CampusOpinion

5 Days for the Homeless responds to critics

We at the University of Alberta’s 5 Days for the Homeless (5D4H) campaign would like to respectfully respond to the opinion article titled “5 Days for the Homeless is just camping,” written by staff member Kate McInnes on March 17, 2016. We understand that the article raised both discussion and controversy regarding our campaign, and we would like to take this opportunity to provide readers some more information about what 5 Days for the Homeless is and whom it benefits, as well as to reach out to fellow students and faculty members for suggestions on how we can make this campaign better moving forward.

Firstly, we would like to say that we are deeply saddened by the negative comments that Ms. McInnes received after issuing the article. We support the right of both the author and The Gateway to publish opinion pieces, and we in no way condone or stand behind the hostility some of the comments exhibited. We appreciate Ms. McInnes’ dedication to providing the campus with thought-provoking articles, and wish her the best in her journalistic endeavours in the future.

With regards to 5 Days for the Homeless, we would like to express our sincere gratitude to all of those who contributed to this year’s campaign, and to the countless volunteers who helped make it a success. For those readers who are not familiar with 5D4H, it is an annual student-run charity campaign whose aim is to raise awareness and funds to help provide support for marginalized youth in Edmonton. The campaign revolves around a weeklong event where a group of volunteers commit themselves to collecting donations and promoting the cause, as well as spending five nights sleeping outside on campus with no roof over their heads. These volunteers are each allowed only one pillow, one sleeping bag, and the clothes on their backs. They have no income, and can only receive food through direct donation. A full list of the campaign rules can be found online. The event and its participants are in no way trying to imitate homelessness, but instead are trying to raise awareness for a very serious issue facing hundreds of youth in the city. The act of sleeping outside is used as a medium to facilitate a conversation about these issues with fellow students and the community, and to motivate others to take action towards the cause.

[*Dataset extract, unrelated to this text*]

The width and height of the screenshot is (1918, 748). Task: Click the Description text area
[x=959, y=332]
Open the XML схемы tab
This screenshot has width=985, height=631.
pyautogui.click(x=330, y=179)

During the week, volunteers wearing bright orange hoodies and toques visit classrooms (you might have seen them in your class recently) to collect small change donations and advertise the campaign. Various daily events such as a pancake breakfast and a BBQ are also held to help raise money. This year a speaker series was also organized to help educate the public about the cause. 100% of money raised during the campaign, along with food and clothing donations, are passed on to YESS (Youth Empowerment and Support Services of Edmonton), which provides foundational necessities to at-risk youth in our community.

The overarching goal of this campaign is to help address the distinct gap in social services for teenagers aged 16-18. At-risk youth in this age range are often neglected since they are too old to qualify for Child & Family Services, yet they are not old enough to use any of the adult support programs either. Many of these youth have been abused physically, sexually or emotionally, have been kicked out of or run away from their homes, and face a world that they know little about with next to no support. According to YESS there are nearly 500 of such youth living in Edmonton, kids from all economic backgrounds, races, and religions, and this number is expected to rise in the coming years. The YESS facility provides essential services such as overnight shelter, food, counselling, and education, but despite their best efforts they still lack the resources and funds necessary to help each person who knocks on their door. That’s where 5D4H comes in. With the help of tireless volunteers and generous contributors, we do our best to give everything we’ve got to help this organization give to those who don’t have much. The relationship between 5D4H and YESS is best described by Kristen Bond, Marketing and Promotions Specialist at YESS, who explains: “YESS is fortunate to have an amazing community of people who support us with events, campaigns, fundraisers, and awareness opportunities. We have seen remarkable results from creative and innovate initiatives that invite people to learn more and develop sympathy for youth who are in crisis and experiencing homelessness. We hope we empower our supportive community the way they empower us.”

Since the inauguration of the campaign in 2005, 5 Days for the Homeless at the University of Alberta has raised nearly $200,000 for the YESS organization and the people it supports. That being said, the article written concerning our campaign does bring up some valid points about how our efforts may be misinterpreted and rightfully exposes some flaws that need mending. We realize that the 5D4H campaign is not perfect, but we are constantly striving to improve and are very interested in hearing from other students and faculty members who have ideas on what we can do. We gladly invite any suggestions, questions, or comments regarding 5D4H via Google Forms, or on our Facebook page.

Let’s work together to end youth homelessness in Edmonton.